Pengaturan Aborsi Korban Perkosaan Berbasis pada Prinsip Maslahah
Abstract: Pengaturan aborsi
bagi korban perkosaan di Indonesia telah diatur dalam UU No. 36 Tahun 2009
tentang Kesehatan. Di dalamnya dikatakan bahwa setiap orang dilarang melakukan
aborsi, namun larangan tersebut tidak berlaku jika ada indikasi kedaruratan
medis, seperti kesehatan ibu dan janin terancam, atau kehamilan dalam kasus
perkosaan. Penelitian ini bertujuan untuk menganalisis prinsip-prinsip hukum
aborsi bagi korban yang diatur dalam UU Nomor 36 Tahun 2009 dilihat dari perspektif
masalah yang digagas oleh Attufi. Hasil penelitian ini menunjukkan bahwa secara
prinsipil materi hukum aborsi bagi korban perkosaan yang diatur dalam UU No. 36
Tahun 2009 tentang Kesehatan sejalan dengan konsep maslahah yang digagas oleh
Attufi.

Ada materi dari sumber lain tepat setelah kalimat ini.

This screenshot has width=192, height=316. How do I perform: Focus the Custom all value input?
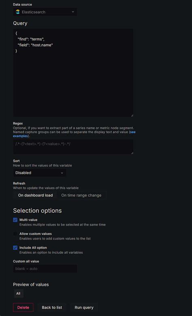tap(45, 269)
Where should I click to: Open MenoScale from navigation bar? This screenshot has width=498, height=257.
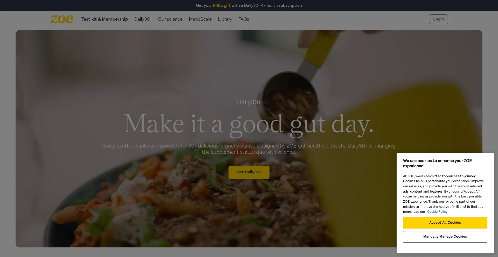pyautogui.click(x=200, y=19)
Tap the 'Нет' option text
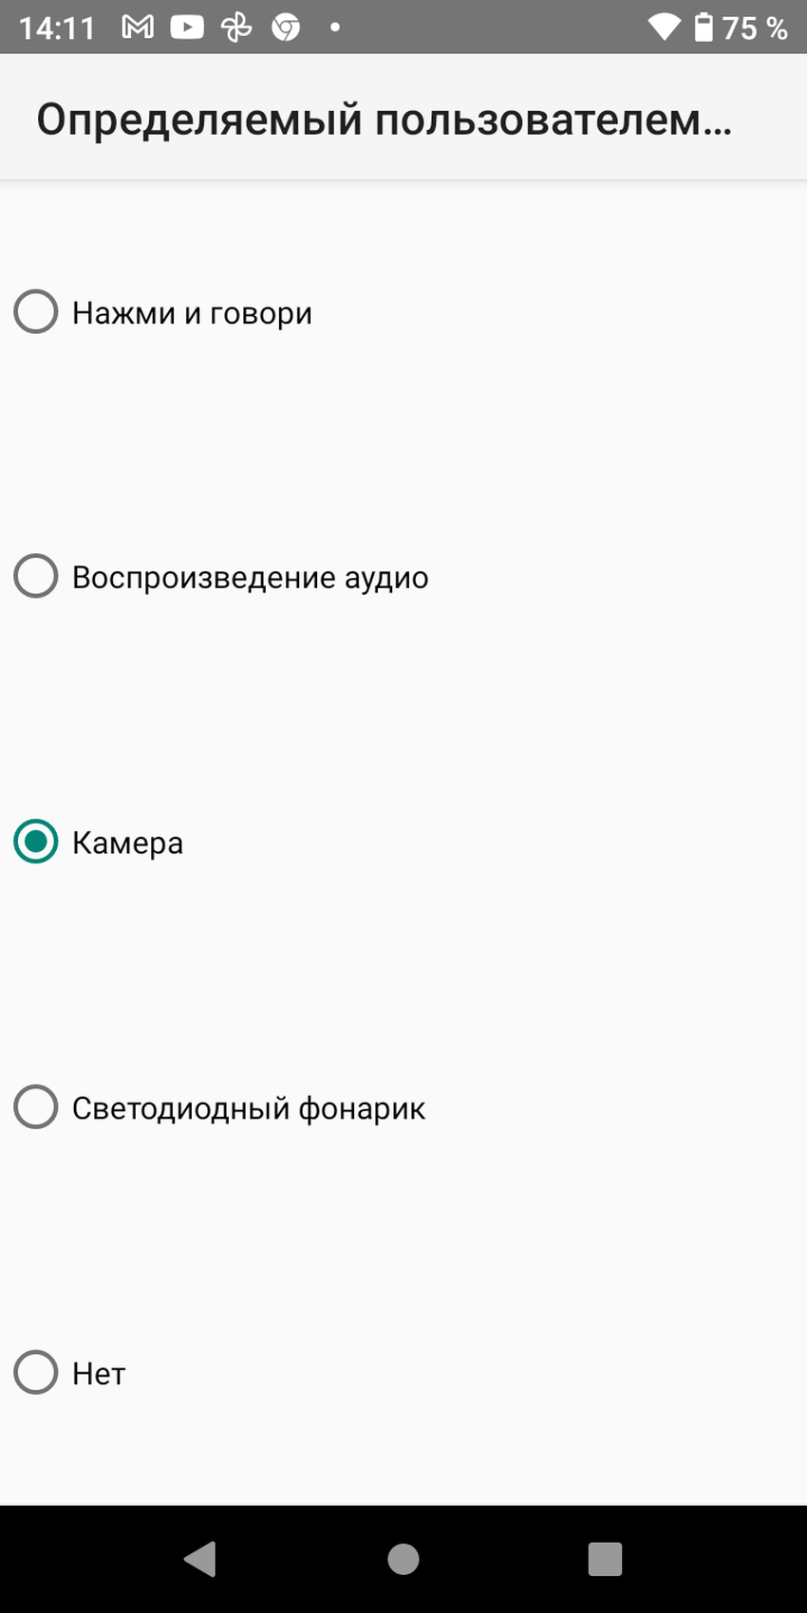This screenshot has width=807, height=1613. (x=99, y=1372)
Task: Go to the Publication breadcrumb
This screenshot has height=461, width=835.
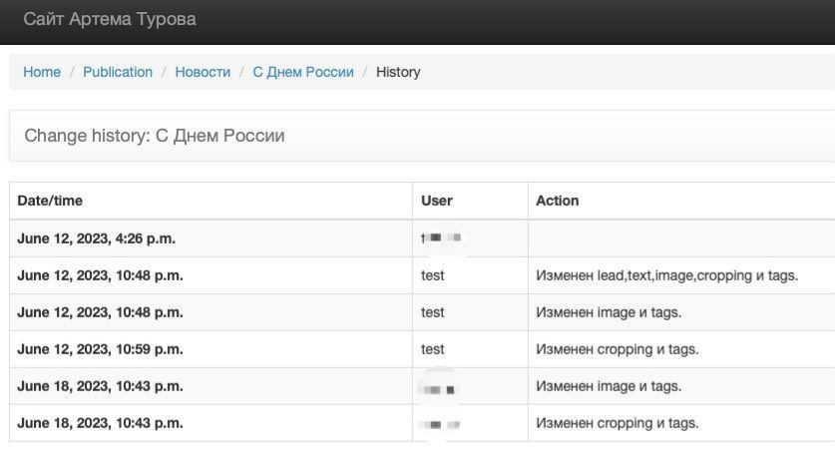Action: [x=118, y=72]
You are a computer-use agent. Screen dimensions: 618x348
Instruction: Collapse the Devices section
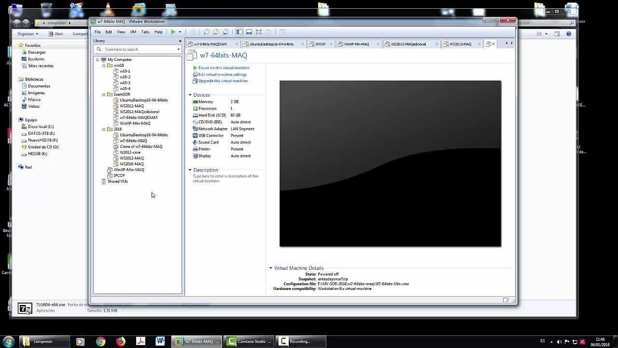click(x=190, y=95)
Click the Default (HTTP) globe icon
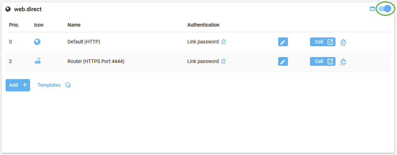 coord(37,42)
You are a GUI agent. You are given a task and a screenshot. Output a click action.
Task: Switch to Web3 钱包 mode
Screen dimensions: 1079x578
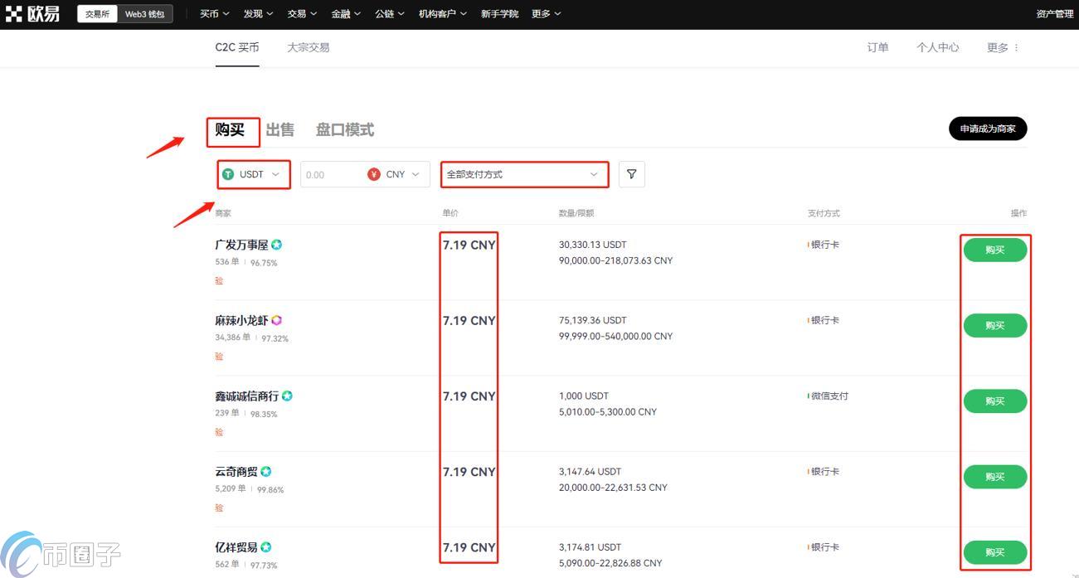[x=143, y=13]
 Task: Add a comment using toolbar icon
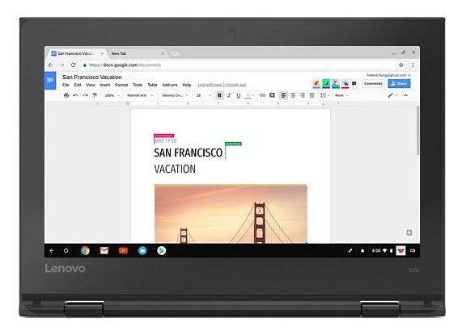tap(272, 95)
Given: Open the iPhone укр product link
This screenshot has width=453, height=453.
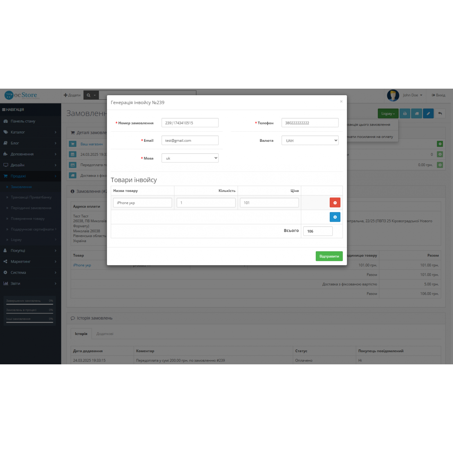Looking at the screenshot, I should coord(82,265).
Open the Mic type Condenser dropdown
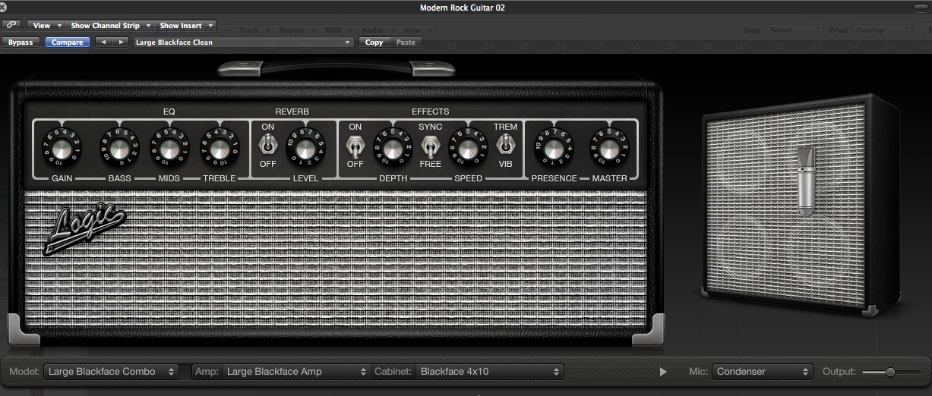932x396 pixels. (763, 372)
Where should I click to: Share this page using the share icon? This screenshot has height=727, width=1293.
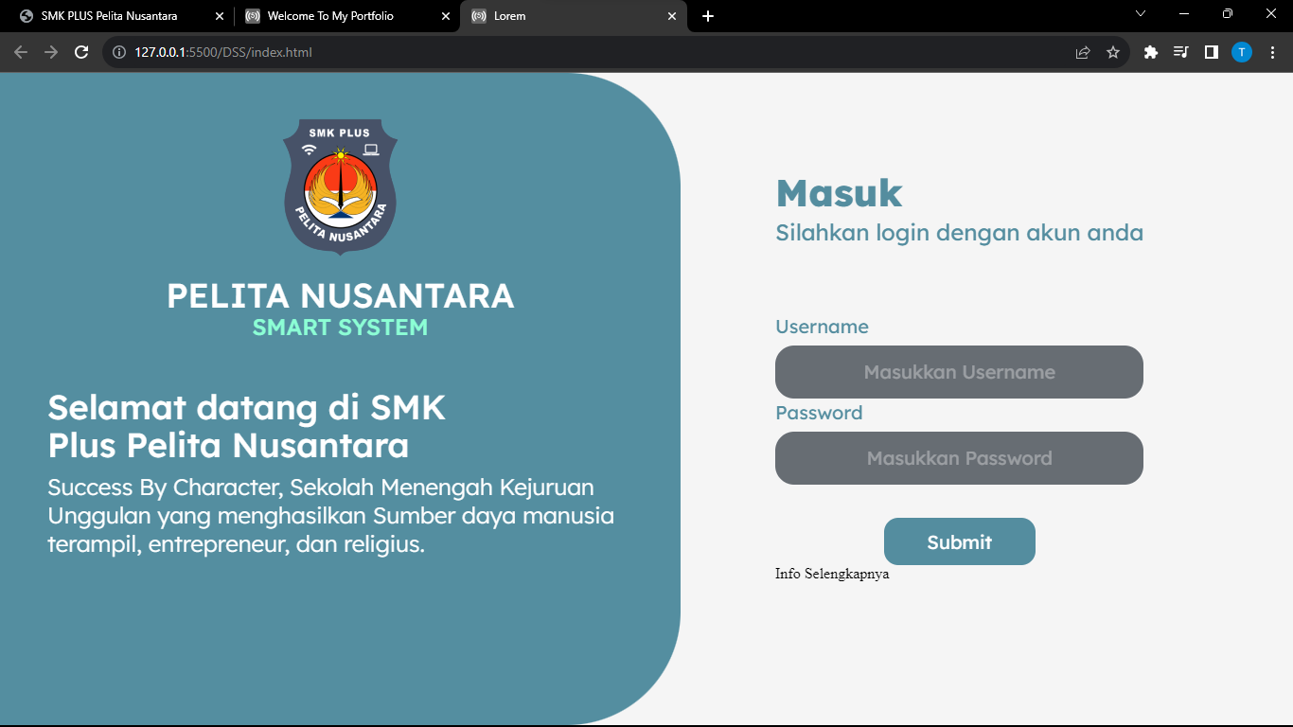(1083, 52)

Namun demikian, adanya batasan usia kehamilan maksimal enam minggu
dihitung dari hari pertama haid terakhir menjadi hal yang menyebabkan
undang-undang tersebut tidak lagi sejalan dengan konsep maslahah attufi.
Ketidakselarasan ini disebabkan adanya kemungkinan kondisi psikis yang dialami
oleh perempuan hamil korban perkosaan yang mengakibatkan ketidaktahuan awal
kehamilan. Dalam arti, bisa jadi perempuan tersebut baru mengetahui
kehamilannya melebihi batas waktu tersebut. Namun demikian, kebolehan ini juga
harus melalui pertimbangan-pertimbangan perbandingan kemaslahatan dan
kemafsadatan yang ada sesuai dengan kasusnya masing-masing.